> **Task instructions**
Report back every line from the entries below in which the word "each" occurs.

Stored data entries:
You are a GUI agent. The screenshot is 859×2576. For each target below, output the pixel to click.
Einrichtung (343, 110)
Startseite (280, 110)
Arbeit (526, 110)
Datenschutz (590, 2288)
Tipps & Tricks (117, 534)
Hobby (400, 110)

...

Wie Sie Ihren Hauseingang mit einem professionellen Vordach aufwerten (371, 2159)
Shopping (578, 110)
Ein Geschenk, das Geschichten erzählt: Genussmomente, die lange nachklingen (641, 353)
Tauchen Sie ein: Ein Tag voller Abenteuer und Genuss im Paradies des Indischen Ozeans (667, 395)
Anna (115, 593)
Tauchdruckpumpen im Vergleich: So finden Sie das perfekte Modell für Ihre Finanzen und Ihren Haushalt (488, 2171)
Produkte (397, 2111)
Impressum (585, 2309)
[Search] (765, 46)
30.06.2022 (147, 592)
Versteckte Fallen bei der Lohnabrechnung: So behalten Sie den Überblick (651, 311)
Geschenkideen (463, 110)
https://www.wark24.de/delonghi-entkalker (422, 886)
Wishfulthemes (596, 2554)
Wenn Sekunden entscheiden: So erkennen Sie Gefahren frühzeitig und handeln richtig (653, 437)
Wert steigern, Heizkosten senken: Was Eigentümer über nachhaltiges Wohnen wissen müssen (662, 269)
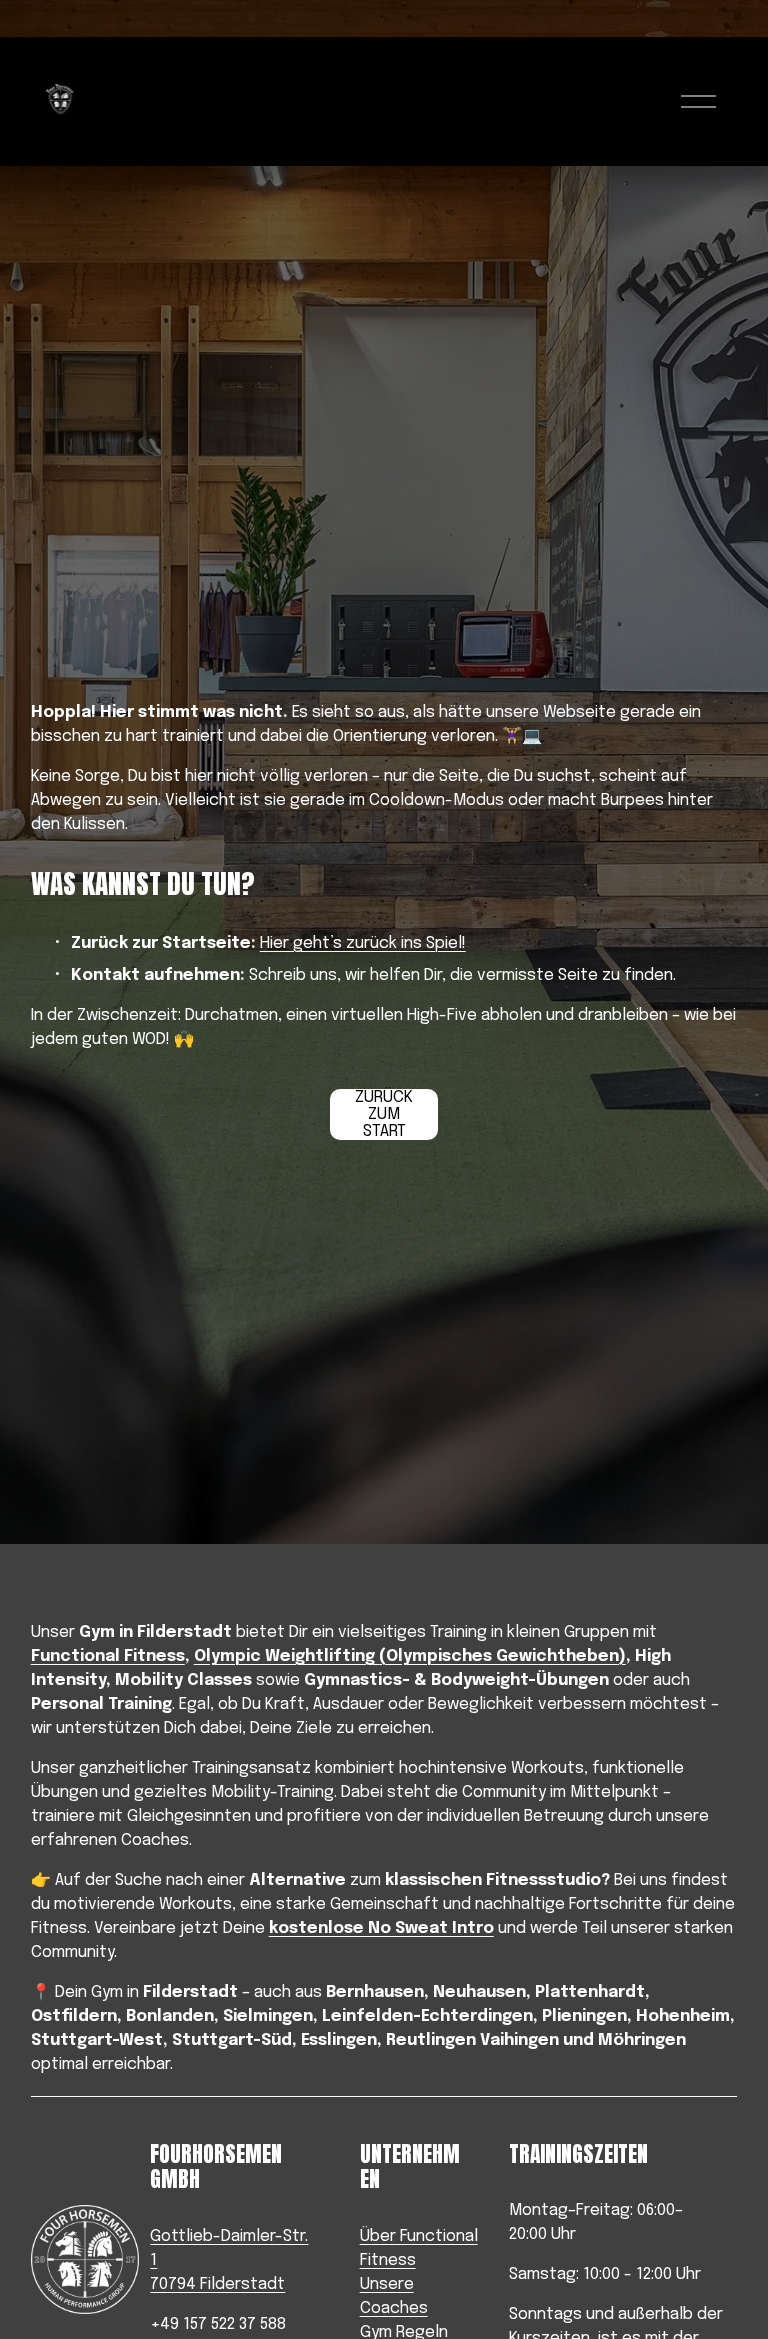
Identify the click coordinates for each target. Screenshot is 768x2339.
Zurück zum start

> **Solution for this exercise**
You are a GUI agent. The screenshot is 859×2576. For each target below, output the pixel to click.
Identify the click coordinates for each target. Screenshot is 768x2339.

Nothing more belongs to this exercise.